Will $6 billion solve the Chinese PR problem?

I've written several times, in this article and and this book and various posts like this and this, about the strange difficulty Chinese institutions face when dealing with the outside world. Individual Chinese people get along very well overseas, at least in my experience. But companies and public institutions often act as if they have no clue about how foreigners think, reason, or react. The twin symbols of this difficulty are signs and brochures rendered into an "English" no foreigner can make sense of, and the official agitprop statements, from "jackal in a Buddhist monk's robes" to "hurting the feelings of the Chinese people" that undermine rather than advance their intended cause.

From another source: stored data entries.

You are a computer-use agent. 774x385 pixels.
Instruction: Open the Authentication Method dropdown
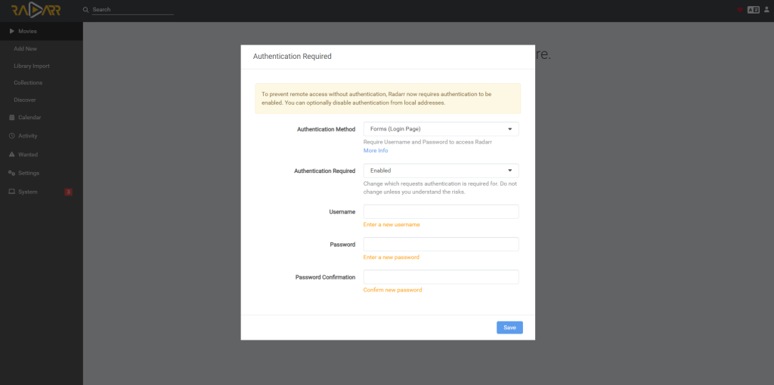point(441,129)
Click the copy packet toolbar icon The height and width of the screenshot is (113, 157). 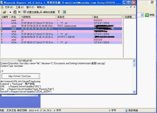click(x=15, y=12)
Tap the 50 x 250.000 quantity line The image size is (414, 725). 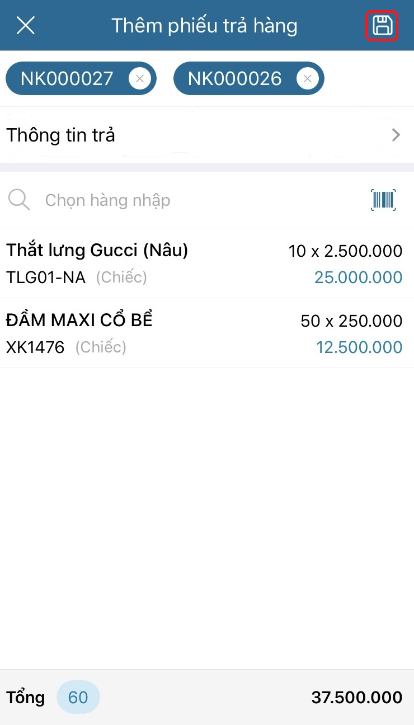[x=351, y=321]
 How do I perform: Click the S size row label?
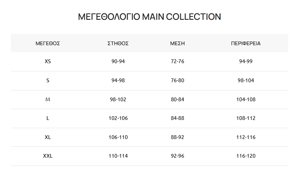pos(48,80)
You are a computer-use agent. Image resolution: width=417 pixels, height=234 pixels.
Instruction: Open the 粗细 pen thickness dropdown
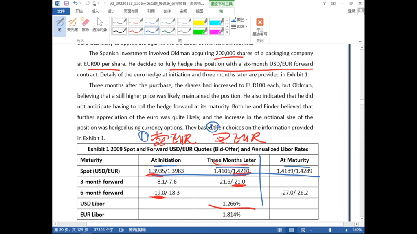tap(239, 27)
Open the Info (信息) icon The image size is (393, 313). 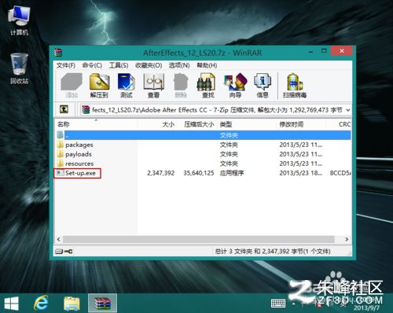263,86
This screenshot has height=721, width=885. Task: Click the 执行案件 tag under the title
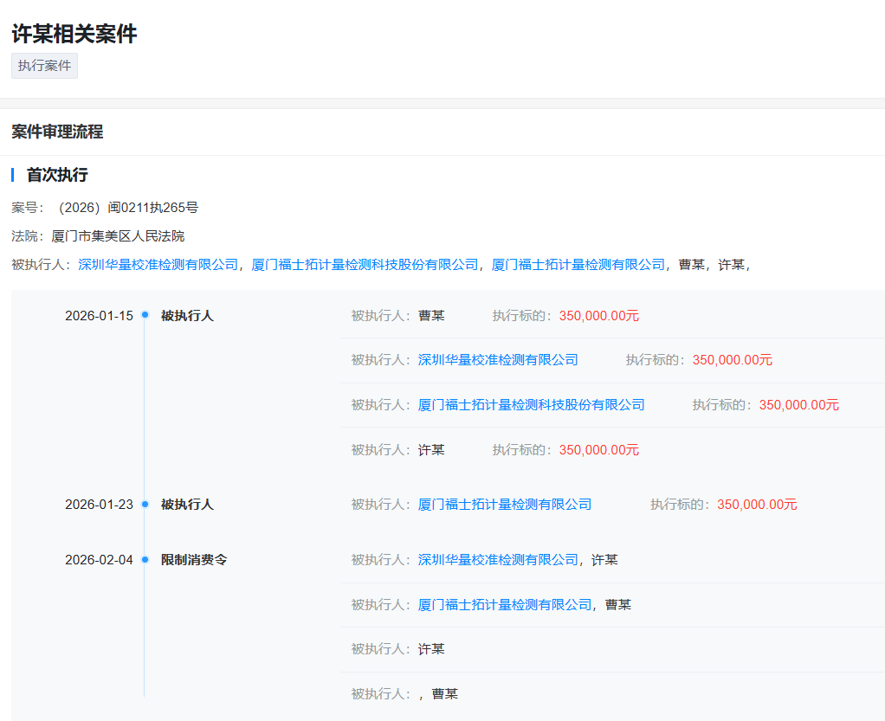[44, 66]
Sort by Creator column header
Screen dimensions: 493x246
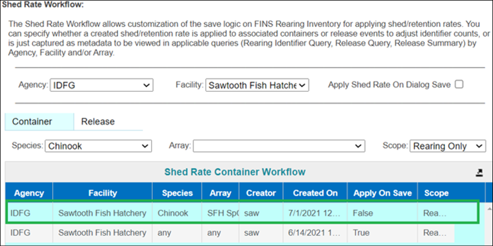pos(262,193)

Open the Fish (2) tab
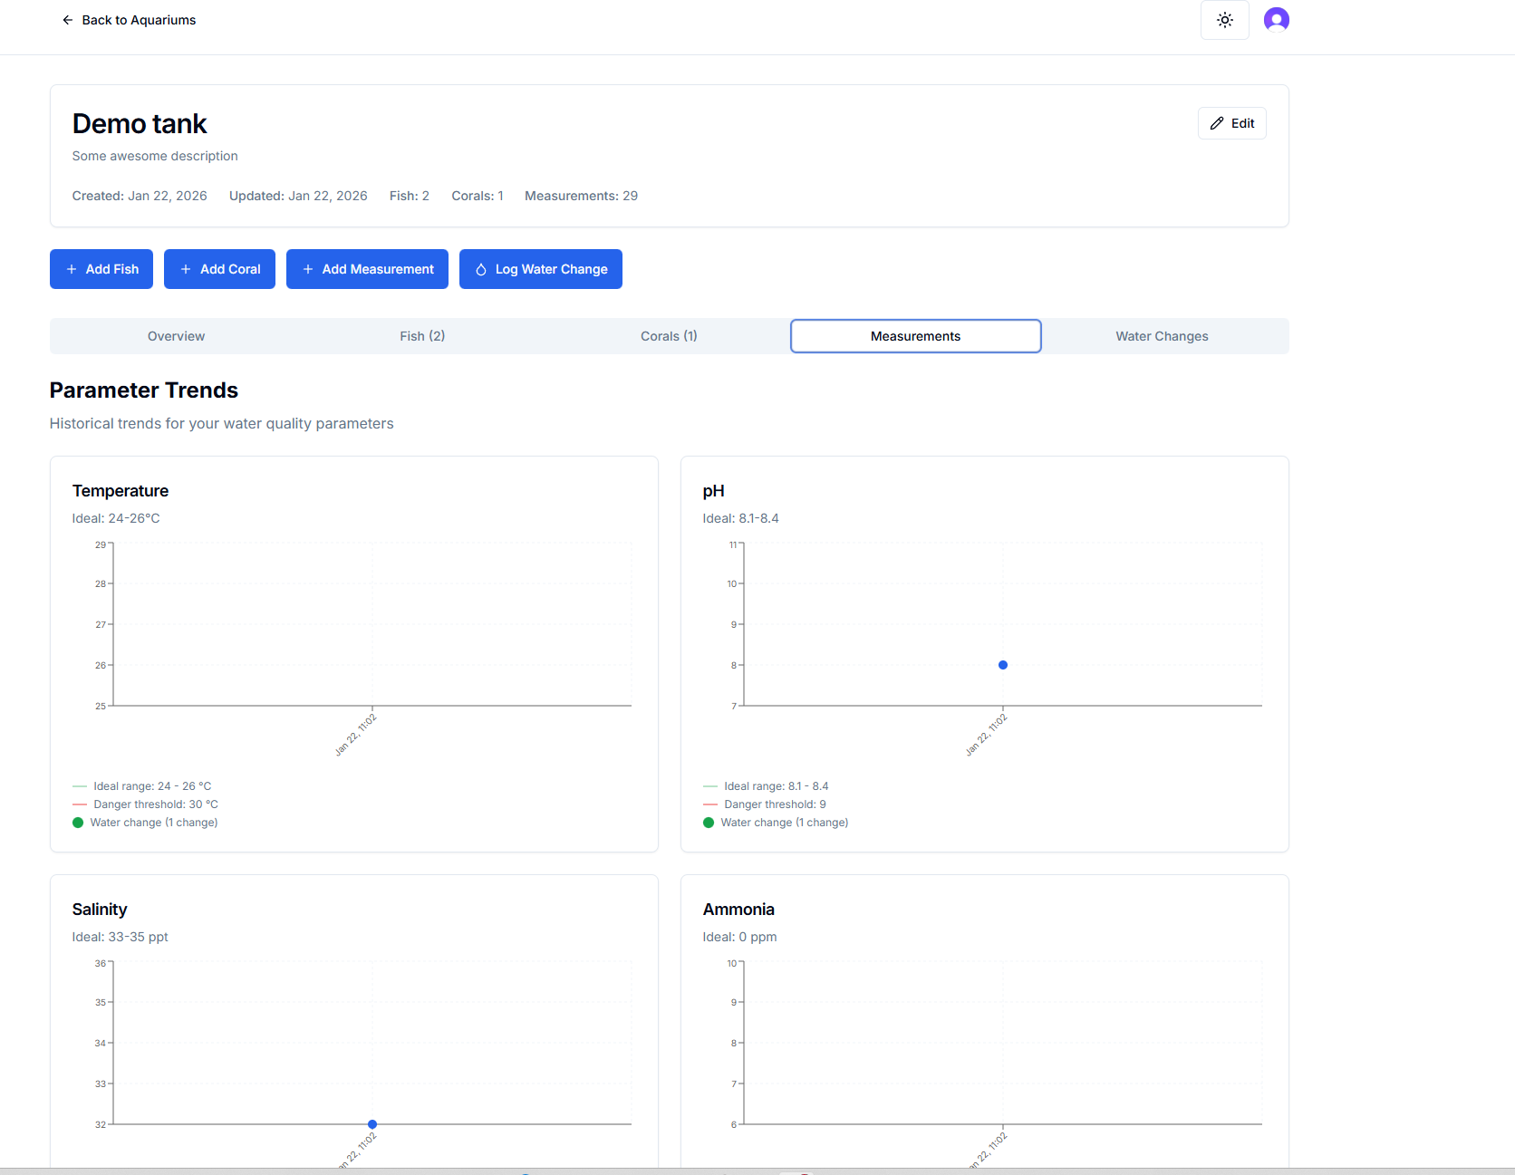422,336
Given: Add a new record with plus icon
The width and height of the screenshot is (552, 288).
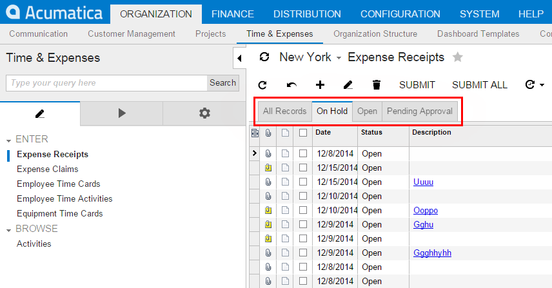Looking at the screenshot, I should [x=320, y=85].
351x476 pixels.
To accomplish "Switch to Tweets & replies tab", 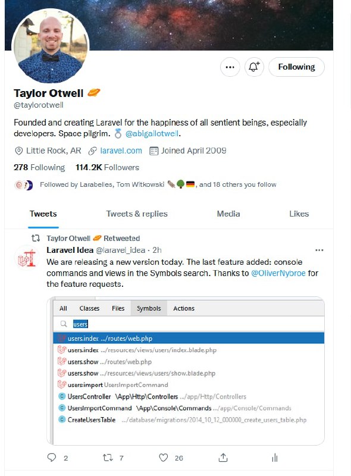I will point(137,214).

My job is not to help Chinese organizations advance their intended causes. But it doesn't help anybody, as I argue in the book and article, if China's clumsy public diplomacy makes the country seem more menacing, opaque, hyper-controlled, and overall bad than it really is. For another time: how different the experience of living and traveling here is from what you'd expect by just reading about the place, and generally how much better.

Thus my fascination with the much examined news this week that the Chinese authorities plan to spend 45 billion RMB, or well over $6 billion, on a new effort to explain China to the world. The original stories were in the (non-government-controlled) South China Morning Post, of Hong Kong. They're for subscribers only, so I won't link to them. (By the way, for about $1 per week, a SCMP subscription is a bargain for people interested in China.) An account in the ZhongnanhaiBlog site has many details. It also has a bracing critique of the whole idea that money is the main cause of the government's difficulties in explaining itself. Cam MacMurchy of the ZhongnanhaiBlog says:

The problem isn't lack of TV channels or media outlets that present China's case to foreigners, it's the lack of any media outlets that present China's case well.  If Xinhua's new TV endeavor is run in the same manner CCTV is, with the same group of life-long communist party members in bad suits calling the shots, it will be doomed to failure.  In fact, I'd go one step further:  any mainland Chinese run media outlet will be taken less seriously as long as general media controls are in place.

The post also contains (rare) good news for English-speaking journalists: these Chinese media outlets are going on a hiring spree! At least someone is sure to benefit from this plan.